Tom and I are just back from one of our quarterly retreats. This has probably been one of our best ever as so much seems to be blossoming in our lives and in our ministry. Reading back over my notes from the last retreat, I was struck again by the Trappist Monks who are successful “because they worked from a contemplative centre fully present to God rather than to the business they are doing.”

When I mentioned that to Tom he asked: “What does working from a contemplative centre mean to you? What are the concrete outcomes you want to accomplish as a result of this approach?” His question was the pivotal point of my retreat time and made me realize how important it is to listen not just to what we sense God says to us directly or through scripture, but also through the questions of those around us. Questions like this don’t tell us what to do or to think, they open our minds and our hearts to the answers that God has already placed within us.

Working from a contemplative centre does not come easily for me. My busy lifestyle and type A personality mean that my mind is quickly distracted from what God is saying to me through scripture, prayer and the voice of others. Setting concrete outcomes can be even more challenging – I like free flowing creativity.

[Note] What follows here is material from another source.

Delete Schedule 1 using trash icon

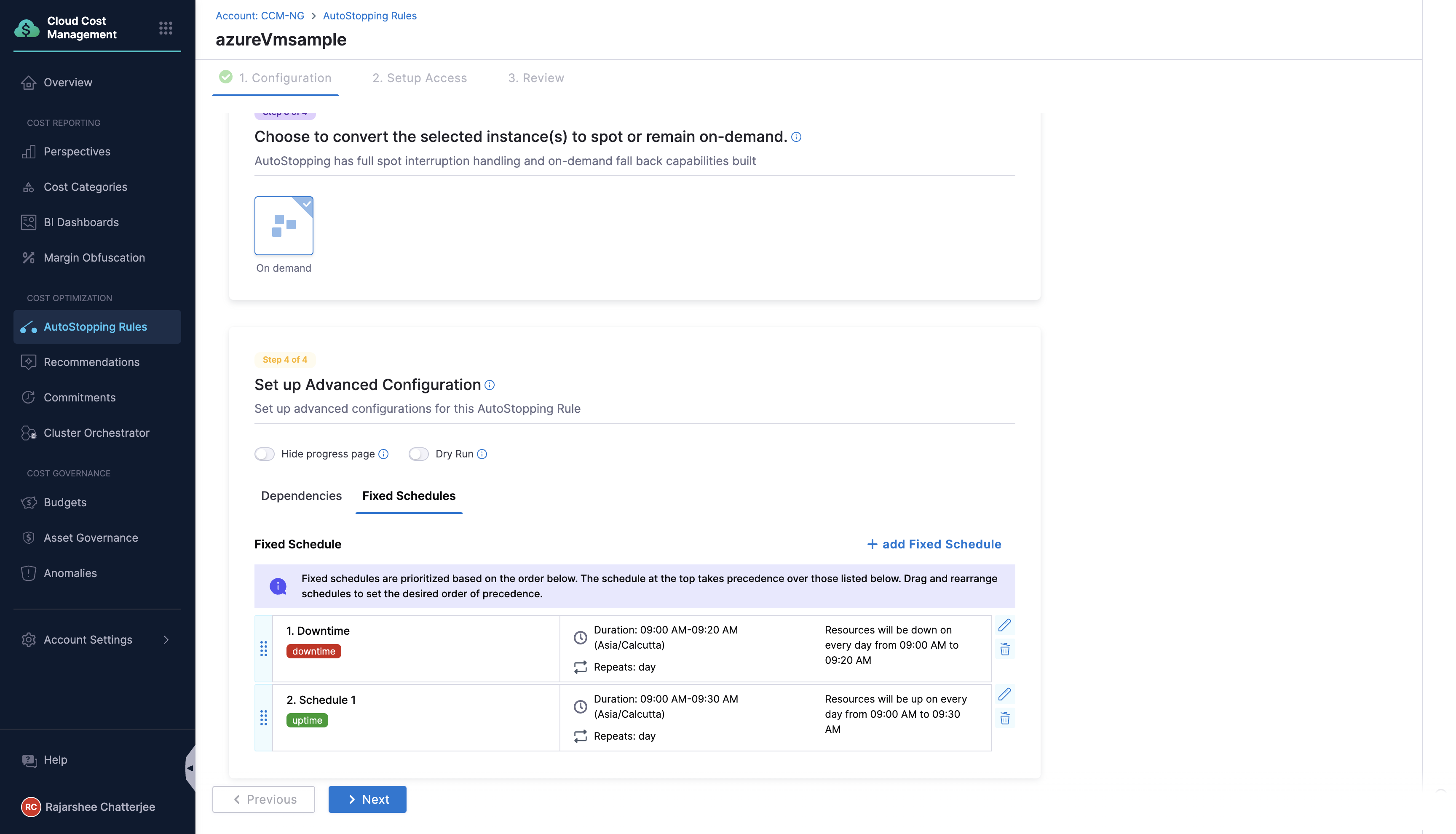pyautogui.click(x=1004, y=718)
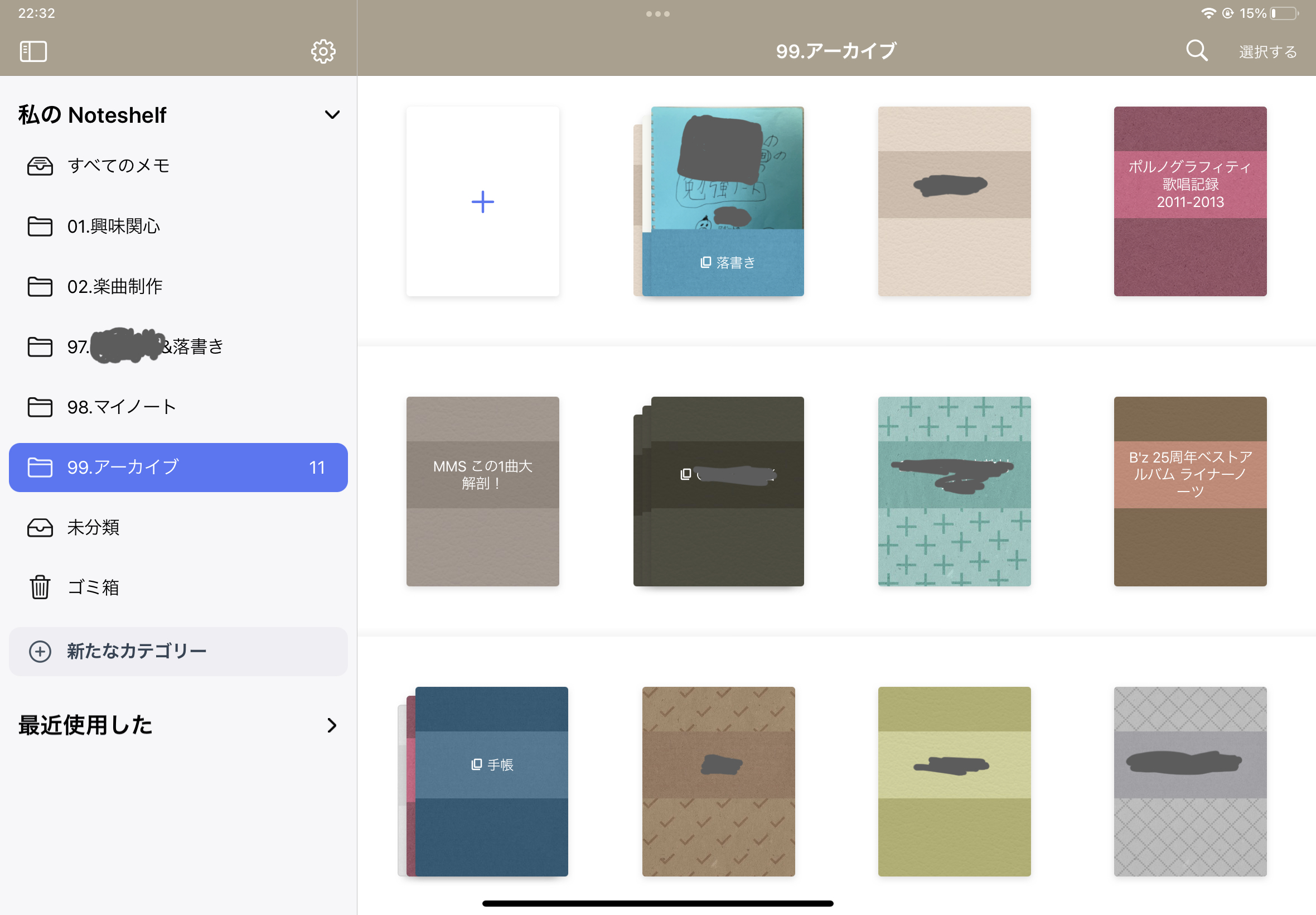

However, each time I go on retreat I realize that growing my faith and my closeness to God only occurs when I commit myself to structure and discipline. Listening, reflecting and responding to the whispers through which God seeks to draw me close is essential. And do do that I must slow down, take notice and then take action.

Coming close to God does not happen in a vacuum. We all need the questions that others pose for us to guide us into discernment. Years ago, I heard British theologian John Stott speak. He reminded us that “the answers we get depend on the questions we ask.” And we do not always frame the best questions for ourselves. The questions God would have us address may rise from within our own spirits but they more often come through the voices of others – through friends and relatives as in this case, or through the joys and suffering of those with whom we share the planet. They can also come through listening to God’s creation – God speaks through the beauty and the pollution we see around us.

So my challenge this morning is – what voices are you listening to? How do you nurture the contemplative centre in which you are fully present to God?